Zwischendurch flackerten künstliche, völlig überflüssige Skandale auf, wie die Diskussion darüber, ob man Dark-Rooms in einer Disco verbieten muss. Politiker und Politikerinnen, die noch nie einen Fuss ins T&M gesetzt hatten und unter Ausgang wahrscheinlich einen (durch Ohropax geschützten) Besuch in der Oper verstehen, liessen sich in Medien zitieren, dass „Sex nicht in eine Gaststube gehöre“, fromme Mitbürgerinnen und Mitbürger überboten sich mit Horrorstorys, was in diesen Dark-Rooms alles passiere, während man den Moralfinger hob und davon sprach, dass dies sofort gestoppt werden müsse. Glücklicherweise haben sich die verkorksten Moralvorstellungen nicht durchgesetzt. Ich kann mich nicht mehr erinnern, weswegen diese Diskussion überhaupt aufgeflackert war, aber ich weiss noch zu genau, wie tierisch sie mich nervten. Man muss kein Dark-Room Gänger sein, um strikte gegen ein Dark-Room-Verbot zu sein. Wenn volljährige Männer in Dark-Rooms Sex haben wollen bis die dafür konzipierten Räume wackeln, hat das niemanden, aber absolut gar niemanden zu interessieren. Niemand wird gezwungen, dabei zuzuschauen geschweige denn sich in diese Dark-Rooms zu begeben. Insofern gibt es kein einziges Argument, das ein Verbot von Dark-Rooms rechtfertigen würde – im Gegenteil. An den Wänden dieser Dark-Room-Gänge prangern in leuchtender Schrift Warnungen vor Geschlechtskrankheiten und Hinweise zu Verhütungsmitteln, die da auch gratis zur Verfügung standen, womit Krankheitsrisiken an diesen Orten kleiner sind, wie bei jenen heterosexuellen Menschen, die sich nach feuchtfröhlichen Discobesuchen ohne Verhütung auf Toiletten, Rücksitze von Autos oder sonstige Orte ausserhalb der eigenen vier Wände verziehen (was heutzutage, oh Schock, einer Realität in unserer Gesellschaft entspricht). Ob man Dark-Rooms nun besucht oder nicht, sie waren Teil des T&Ms und ich bin stolz darauf, dass die Besitzer sich von keinen Moralaposteln aus der Politik einschüchtern lassen haben und diese umstrittene Räume bis heute noch zum festen Inventar des T&Ms gehören.

Unverständlicher Hass

Sämtliche heterosexuellen Freundinnen und Freunde von mir, die noch nie einen Gay-Club von innen gesehen hatten und ein- (oder mehrmals) mit ins T&M kamen, waren vom Club sehr positiv überrascht, von der Stimmung begeistert und vom Angebot einer Dark-Room-Zone fasziniert. Keine Pöbelein, keine Schlägereien, keine aggressive Stimmung, wie dies in heterosexuellen Clubs teilweise der Fall ist. Der einzige Streit, den man im T&M zwischen den Leuten mitbekam, waren Fragen wie, ob jetzt Kylie oder Madonna, Britney oder Christina besser sind und die einzigen Konkurrenzkämpfe, die zu beobachten waren, bestanden darin, wer die besseren Tanzmoves auf der Treppe/Bühne drauf hatte.
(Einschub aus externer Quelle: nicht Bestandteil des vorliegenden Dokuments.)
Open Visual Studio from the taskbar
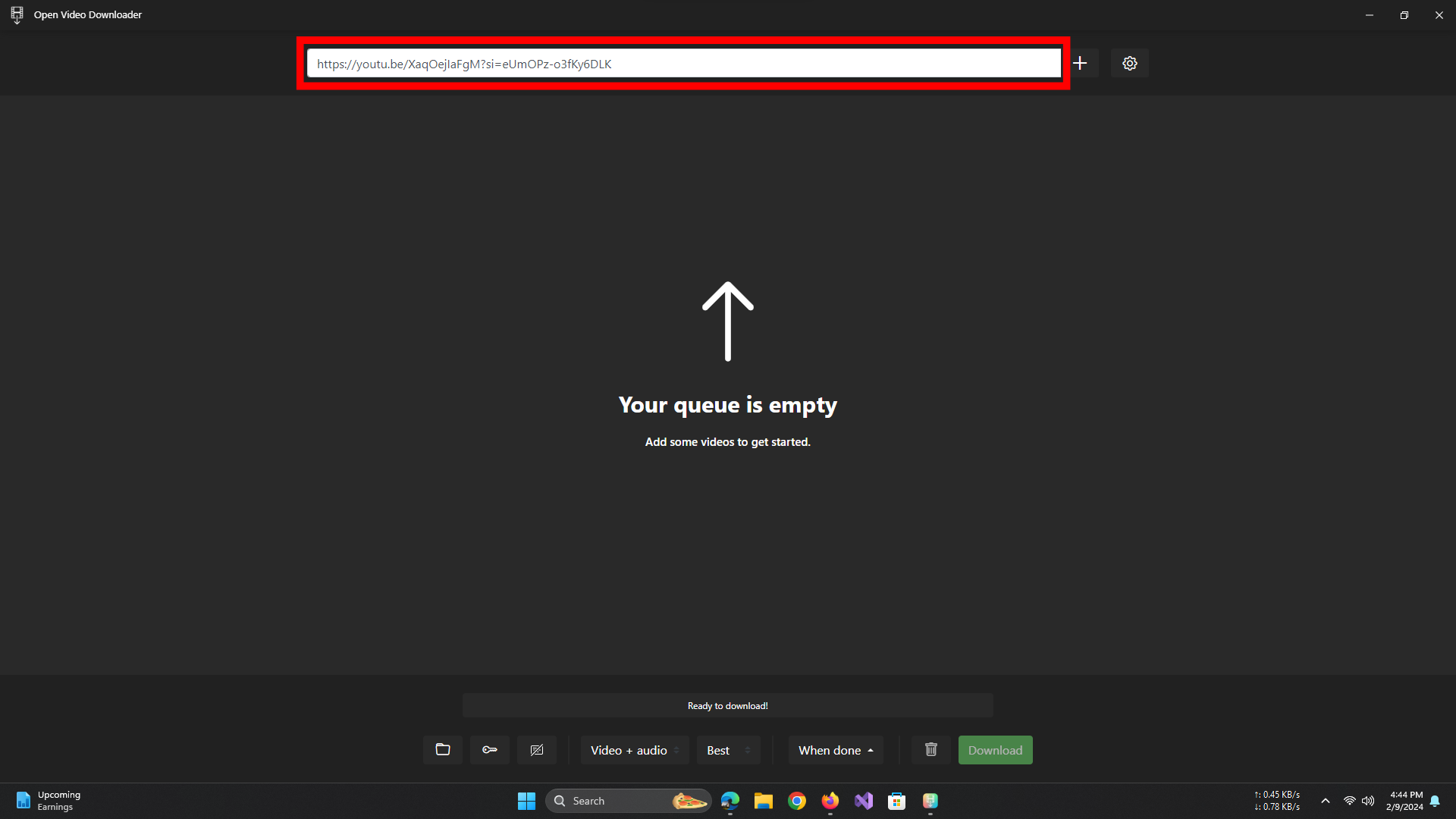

Oft ertappte ich mich dabei, wie mein Blick durch die tanzenden, singenden, lachenden Gesichter des T&Ms Publikums schweifte und ich mich dabei fragte, wie es überhaupt möglich sein konnte, dass Menschen wie wir aufgrund unserer sexuellen Orientierung diskriminiert oder abgewertet werden. Worin um alles in der Welt besteht die Gefahr, die all die Homophoben da draussen in uns sehen? Wie konnte es überhaupt so weit kommen, dass küssende oder händchen-haltende Männer ausserhalb von Orten, wie es das T&M einer ist, Angst haben müssen, aufgrund ihrer Gefühle angepöbelt zu werden? Selbstverständlich gibt es auch unter Schwulen Menschen, die man unsympathisch findet, mit denen man schlechte Erlebnisse gemacht hat, die man nicht ausstehen kann. Aber jedes Mal, wenn mein Blick in diesen Momenten über das ausgelassene Publikum in einem T&M schweifte, schwor ich mir aufs Neue, den Kampf für eine vollständige Akzeptanz von Homo-, Bi- und Transsexuellen zu meinem politischen Hauptziel zu machen, für das ich unermüdlich kämpfen werde. Jedes mal schöpfte ich erneut Kraft, um auch dann unbeirrt und entschlossen zu bleiben, wenn man augenrollend wieder fragt „ihr habt ja vieles erreicht, was wollt ihr denn jetzt schon wieder?“ Und zwar ohne Rücksicht darauf, ob dies politisch oder taktisch klug ist, aufgrund der Gefahr nur auf „Schwulenpolitik reduziert“ zu werden, wovor man mich immer wieder warnt.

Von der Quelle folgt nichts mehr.